I have started working on this project about a month ago and finally I can introduce it to public. Meanwhile I have it running on a couple of home machines with Windows 10 Pro and one VPS in Microsoft Azure cloud (Windows Server 2019 Core, 1vCPU + 1Gb). I have to note that the Linux kernel WireGuard implementation certainly wins in terms of performance, so if you familiar with Linux then it would be a better choice. This solution is primarily targeted at an average Windows users and the most difficult thing about it is setting up the UDP port forwarding (on your home router or admin panel of VPS provider).
It was not an easy to choose the right name for the project, but WireSock is half word match to WireGuard and luckily WireSock.net was available to host it.
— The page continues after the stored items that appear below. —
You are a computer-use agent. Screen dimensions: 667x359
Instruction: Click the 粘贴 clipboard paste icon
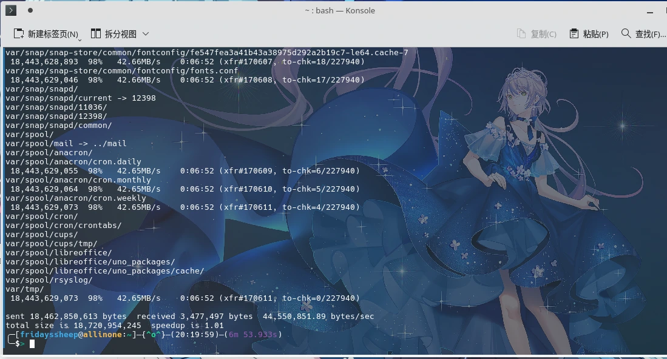pyautogui.click(x=573, y=34)
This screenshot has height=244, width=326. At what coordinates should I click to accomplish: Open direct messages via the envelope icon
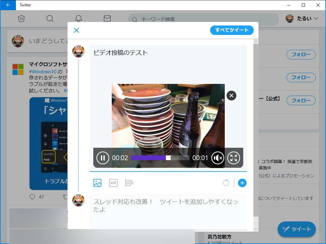[x=107, y=19]
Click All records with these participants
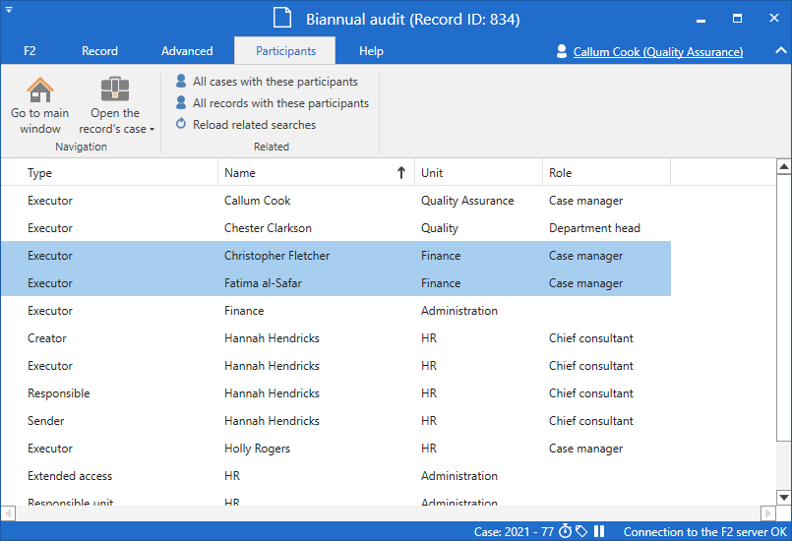Image resolution: width=792 pixels, height=541 pixels. point(280,103)
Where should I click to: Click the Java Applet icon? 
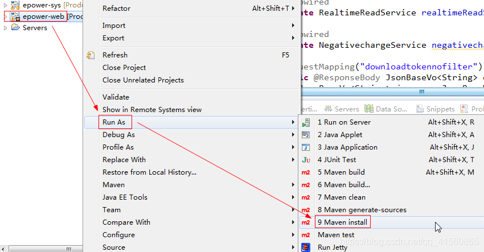[x=306, y=135]
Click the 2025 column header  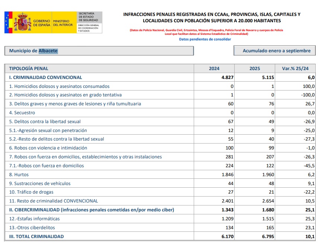(255, 69)
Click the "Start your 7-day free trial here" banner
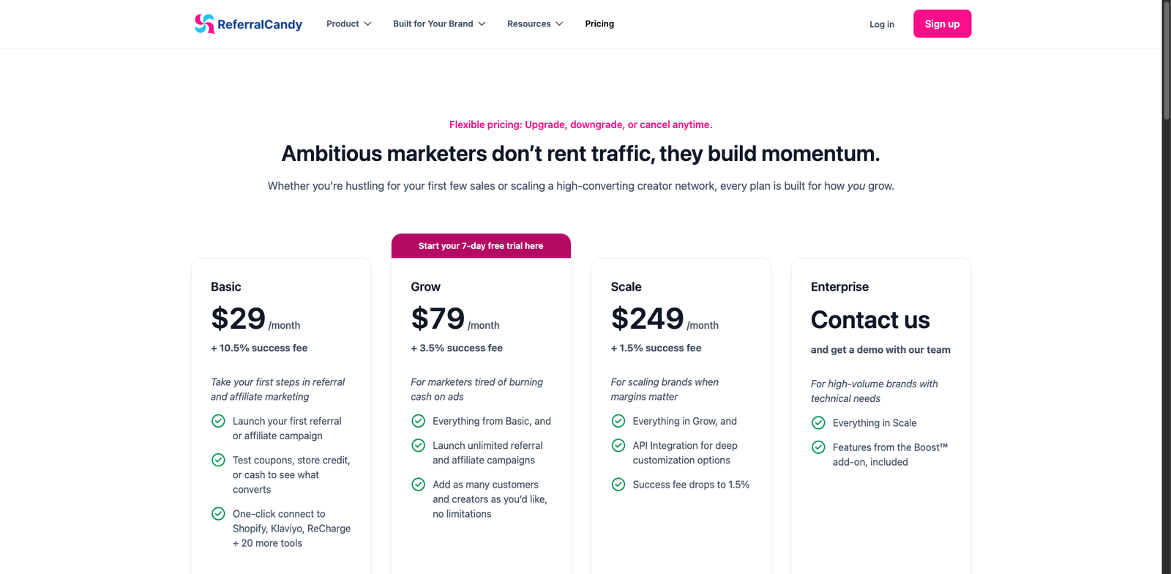Viewport: 1171px width, 574px height. point(481,246)
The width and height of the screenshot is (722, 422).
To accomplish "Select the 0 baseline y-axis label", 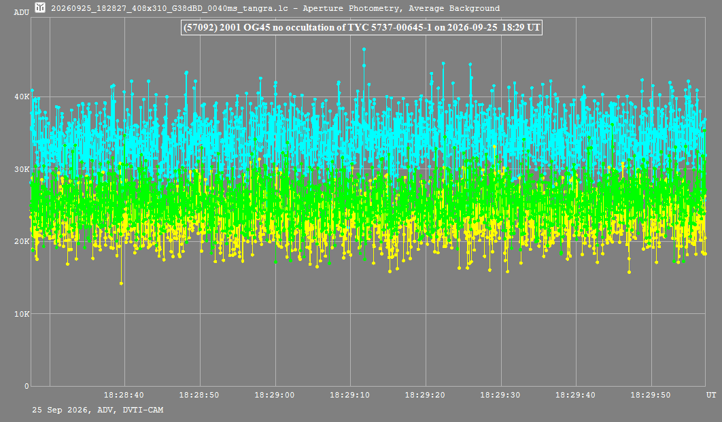I will tap(27, 386).
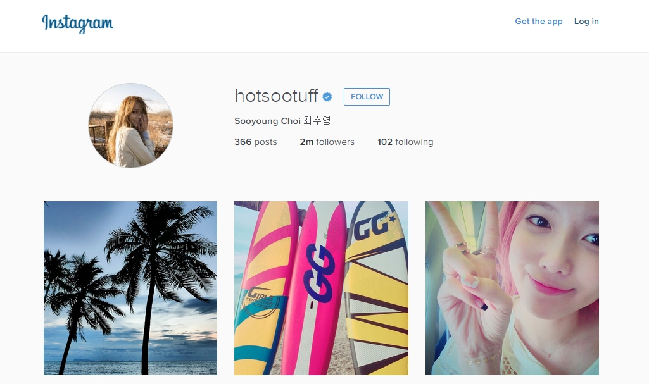Open the peace sign selfie photo
Viewport: 649px width, 384px height.
coord(512,288)
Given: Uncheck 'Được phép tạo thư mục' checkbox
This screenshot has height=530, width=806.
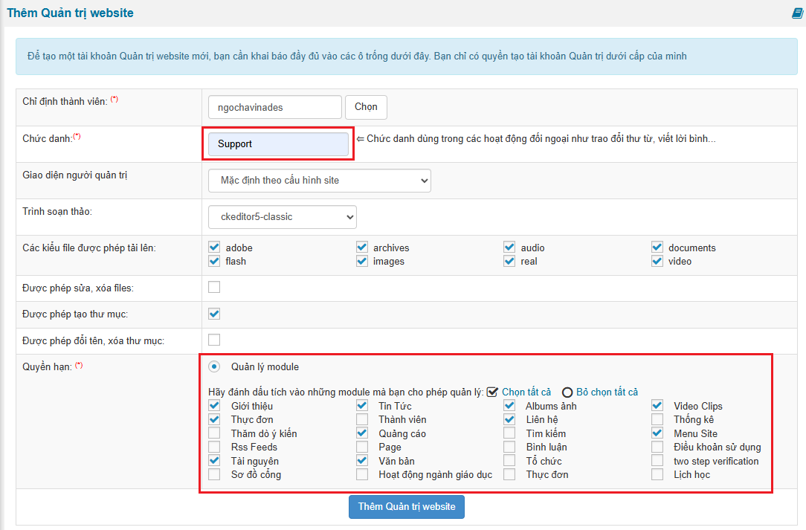Looking at the screenshot, I should pyautogui.click(x=214, y=314).
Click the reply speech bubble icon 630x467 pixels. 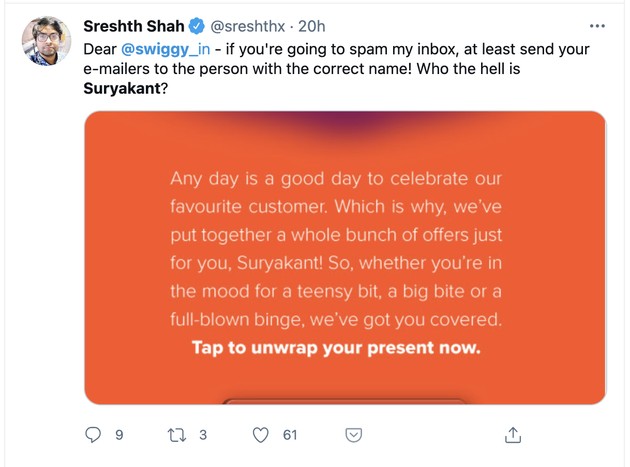(93, 435)
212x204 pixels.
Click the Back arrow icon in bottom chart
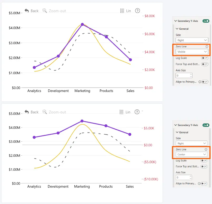(27, 112)
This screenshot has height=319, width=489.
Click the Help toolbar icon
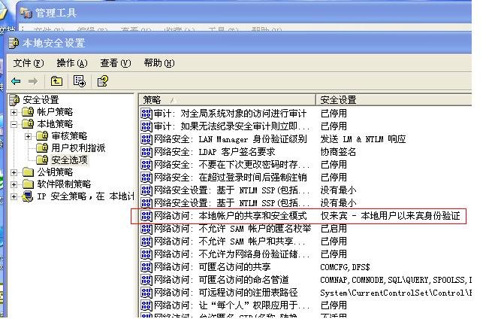(102, 81)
WireSock Gateway installers and brief installation instructions are available on the web-site. In a nutshell, in addition to downloading and installing the application, you only need to run ‘cmd’ as an Administrator and execute ‘wg-quick-config -add -start’. wg-quick-config will try to determine your external IP address and available local UDP port. If the router is configured with dynamic or static DNS, then you can change the IP to a domain name. If your ISP/VPS provider allocates you a public IPv4 address and it was correctly determined, then after this step the only thing left to do is setting up the port forwarding for the selected UDP port (on your home router or admin panel of VPS provider). The default virtual network for the WireGuard is set to 10.9.0.0/24, but you can change it to whatever you prefer.
wg-quick-config creates configuration files for the server (wiresock.conf) and client (wsclient_1.conf), after that it creates and launches the WireGuard tunnel. It also displays the client configuration as a QR code that can be scanned by a smartphone. Additional clients can be added by calling ‘wg-quick-config -add -restart’.
In a nutshell, we-quick-config is just a simple automation tool written in Go. The background work is done by the Wiresock Service, which supports two operational modes: NAT and Proxy.
The first one is a classic NAT: the service enables Windows routing (for some types of connections since Windows 7 built-in routing does not work and they are routed “manually”), determines the “default” external interface and performs network address translation for the incoming/outgoing packets. It is almost the same as the built-in Internet Connection Sharing, but without restrictions on the addresses of the client’s network.
The second is somewhat more interesting and this mode is enabled by default. All TCP/UDP connections are transparently redirected to local TCP/UDP proxies, which, on their own behalf, establish connections to network resources. Moreover, if the local system has HTTP/SOCKSv5 proxy system settings, then Wiresock Service will respectfully use these. It is worth to note that DNS service is an exception to this rule. By default, instead of original destination DNS requests are forwarded to locally available DNS servers to speed up the DNS resolution. If this behavior is not desired then you can use the special command line parameter
-dns followed by a list of preferred DNS servers. And finally if Windows machine has no DNS server configured and
-dns has not provided the list of preferred DNS servers then 220.127.116.11/18.104.22.168 are used. The only drawback of this approach is that ping to external addresses will not work, but it seems an acceptable price for the higher performance and flexibility.
Thus, our requirements seem to have been completed. And if there will be an interest in this project, there is still a lot what I consider to add, for example:
- Currently (v.22.214.171.124) there is no IPv6 support.
- IPv4 address space is exhausted and it may happen that your ISP does not assign you a public IP address. This is mostly always the case with mobile Internet. So I would like to allow WireGuard server to work behind ISP NAT (and even multi-NAT). However, this will require an external service with public IP address.
- Would be good to add built-in DNS filtering similar to what pi-hole does but without having to setup the Linux instance.
- Some kind of UI to monitor connected users and assign access rules or bandwidth limits.